## PROBLEM TO WORK ON
For the string "button", find every matching line in the records and copy it.

## SUPPLIED RECORDS

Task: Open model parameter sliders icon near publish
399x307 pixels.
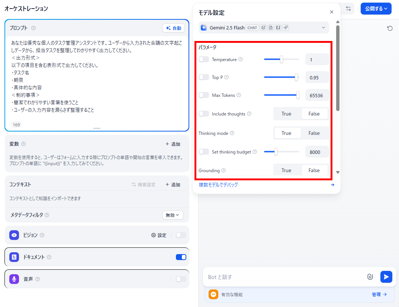Action: coord(348,9)
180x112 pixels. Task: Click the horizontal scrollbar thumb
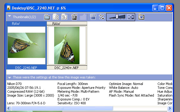tap(62, 108)
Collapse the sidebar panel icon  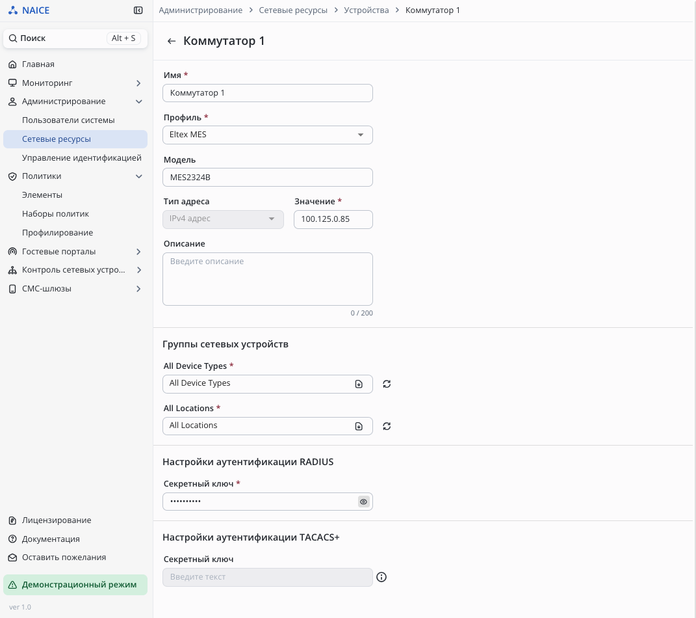[138, 10]
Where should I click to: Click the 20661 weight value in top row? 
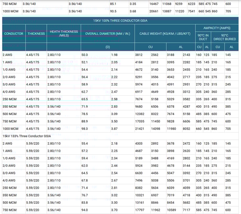pos(154,11)
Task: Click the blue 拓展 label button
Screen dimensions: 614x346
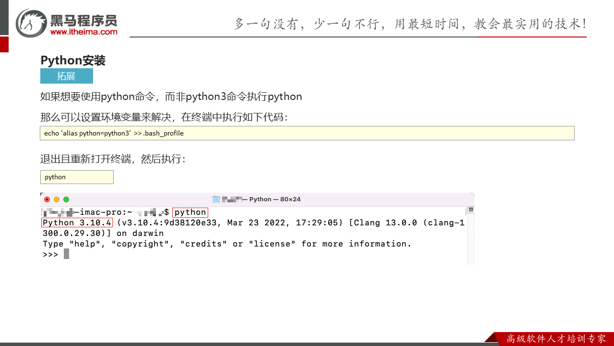Action: point(66,76)
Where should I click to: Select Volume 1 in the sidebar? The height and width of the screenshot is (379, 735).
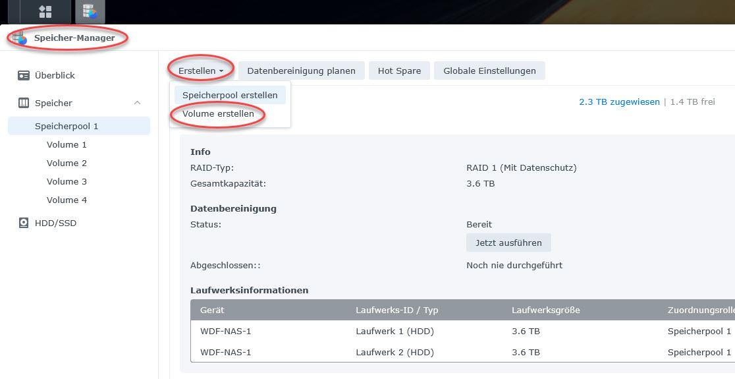click(x=67, y=144)
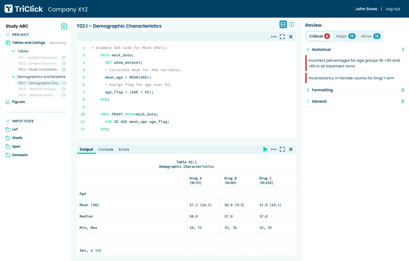This screenshot has height=261, width=409.
Task: Select the Major review filter showing 15 issues
Action: click(345, 36)
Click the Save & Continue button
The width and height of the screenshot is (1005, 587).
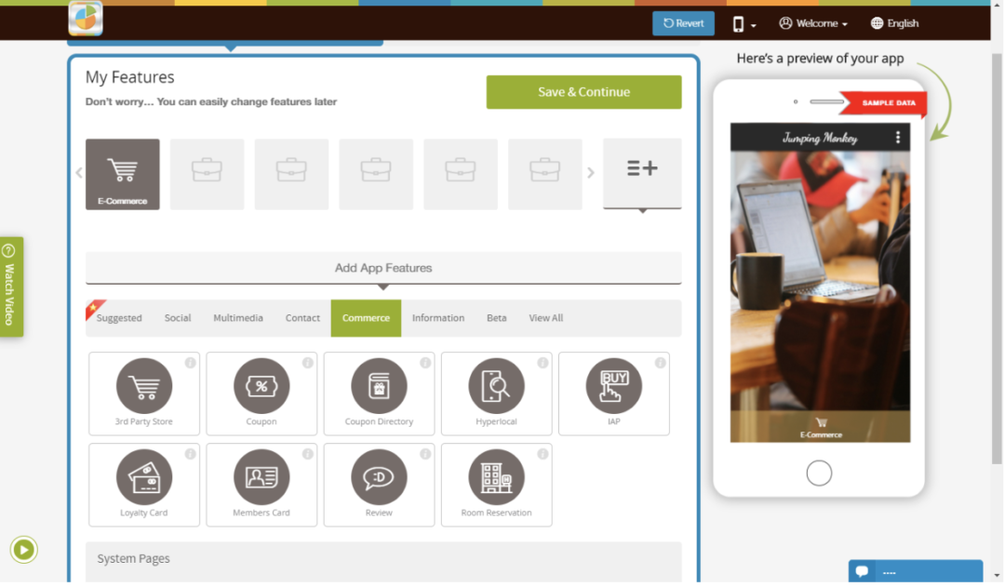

## SOLUTION BELOW
Task: Click the blue 拓展 label button
Click the Save & Continue button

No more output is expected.